Milkweed's evil twin

I'll be selling gardeners' gift baskets at the farmer's market in West Newton, MA 9:30-12:30 on June 23, June 30, and every other Saturday thereafter until October 6. Stop by and say hello if you're in the neighborhood! The market is on Elm Street between Washington Street and Border Street.

Recognizing nonnative invasive plants can be discouraging. There are so many thriving along sidewalks, in parks, and on conservation land that it’s easy to feel that it’s too late. There’s no way to weed them all out. We have to pick our battles.

Japanese knotweed (Fallopia japonica) taking over a local parkway

    One manageable thing we can do in our own gardens is to keep an eye out for black swallow-wort (Cynanchum louiseae). 


A tangle of black swallow-wort vines

This vine is popping up all over my neighborhood. The reason it’s a problem, other than its swarming over shrubs and shading them out, is that it fools monarch butterflies.

:: DATA EXCERPTS ::
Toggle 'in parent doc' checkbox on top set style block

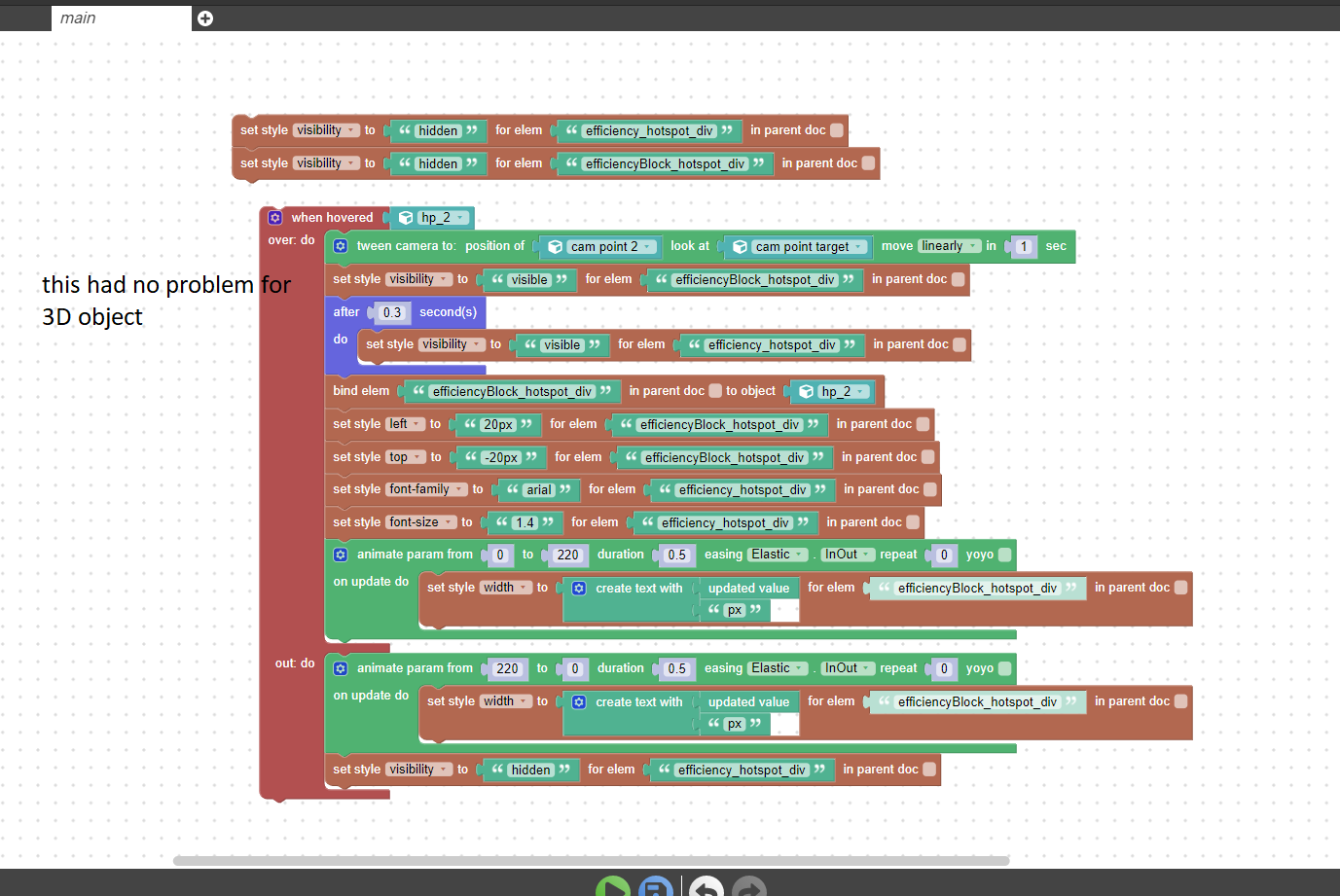coord(837,130)
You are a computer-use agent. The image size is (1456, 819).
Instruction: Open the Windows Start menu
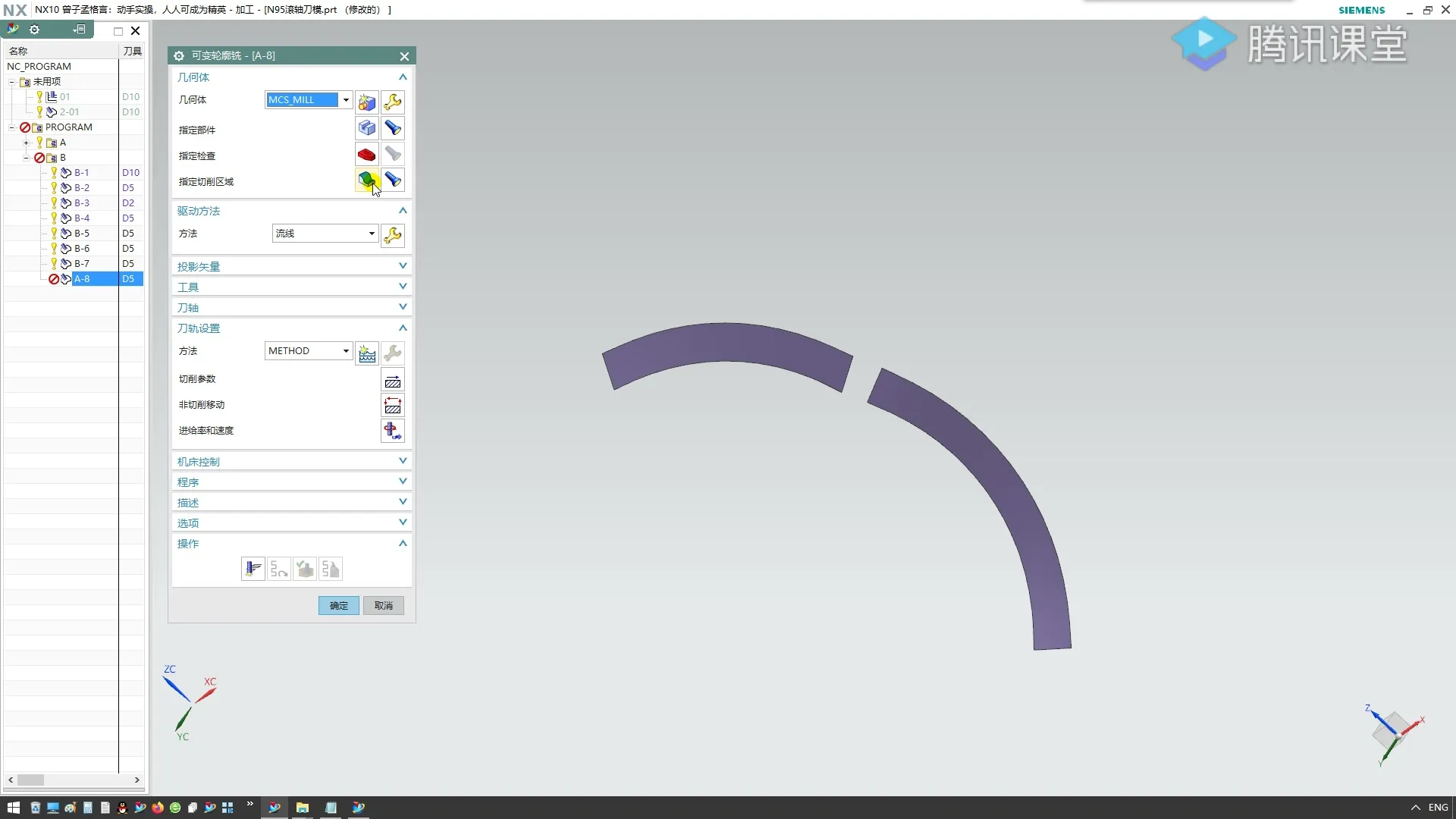point(13,808)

:: PROBLEM TO WORK ON ::
According to the text on black swallow-wort, what does the vine do besides swarming over shrubs and shading them out? The records are not needed here.

:: FINISHED EXERCISE ::
It fools monarch butterflies.